N'avions nous pas assez engressé la campaigne
De Flandres, De Piedmont, de Naples, et d'Espaigne,
En nostre propre sang, sans tourner les cousteaux
Contre toy, nostre mere, et tes propres boyaux ?
A fin que du grand Turc les peuples infidelles
Rissent en nous voyant sanglans de noz querelles ?
Et, en lieu qu'on les deust par armes surmonter,
Nous vissent de nos mains nous mesmes nous donter,
Ou par l'ire de Dieu, ou par la destinée
Qui te rend par les tiens, ô France, exterminée ?

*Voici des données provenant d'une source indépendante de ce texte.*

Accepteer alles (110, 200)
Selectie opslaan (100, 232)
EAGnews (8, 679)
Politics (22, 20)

Las ! fault il, ô destin, que le sceptre François,
Que le fier Allemant, l'Espagnol et l'Anglois
N'a sceu jamais froisser, tombe soubs la puissance
Du peuple qui devroit luy rendre obeïssance ?
Sceptre qui fut jadis tant craint de toutes pars,
Qui jadis envoya outre mer ses soldars
Gaigner la Palestine, et toute l'Idumée,
Tyr, Sydon, Antioche, et la ville nommée
Du sainct nom, où Jesus, en la croix attaché,
De son precieux sang lava nostre peché :
Sceptre qui fut jadis la terreur des Barbares,
Des Turcs, des Mammelus, des Perses et Tartares,
Bref, par tout l'univers tant craint et redouté,
Fault il que par les siens luy mesme soit donté !

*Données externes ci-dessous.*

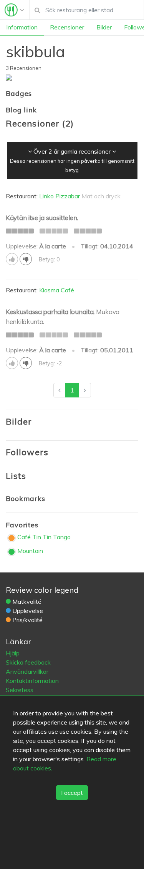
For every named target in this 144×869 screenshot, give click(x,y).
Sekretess (19, 690)
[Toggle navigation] (14, 9)
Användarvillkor (27, 671)
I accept (72, 792)
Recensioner (67, 27)
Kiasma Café (56, 290)
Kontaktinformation (32, 680)
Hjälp (13, 653)
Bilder (104, 27)
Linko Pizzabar (59, 196)
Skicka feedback (28, 662)
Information (22, 27)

France, de ton malheur tu es cause en partie,
Je t'en ay par mes vers mille fois advertye,
Tu es marastre aux tiens, et mere aux estrangers,
Qui se mocquent de toy quand tu es aux dangers :
Car la plus grande part des estrangers obtiennent
Les biens qui à tes fils justement appartiennent.
Pour exemple te soit ce docte Des Autelz,
Qui à ton los a faict des livres immortels,
Qui poursuyvoit en court des long temps une affaire,
De bien peu de valleur, et ne la pouvoir faire
Sans ce bon Cardinal, qui rompant le sejour
Le renvoia content en l'espace d'un jour.
Voila comme des tiens tu fais bien peu de conte,
Dont tu devrois au front toute rougir de honte.
Tu te mocques aussi des profetes que Dieu
Choisit en tes enfans, et les fait au meillieu
De ton sein apparoistre, à fin de te predire
Ton malheur advenir, mais tu n'en fais que rire.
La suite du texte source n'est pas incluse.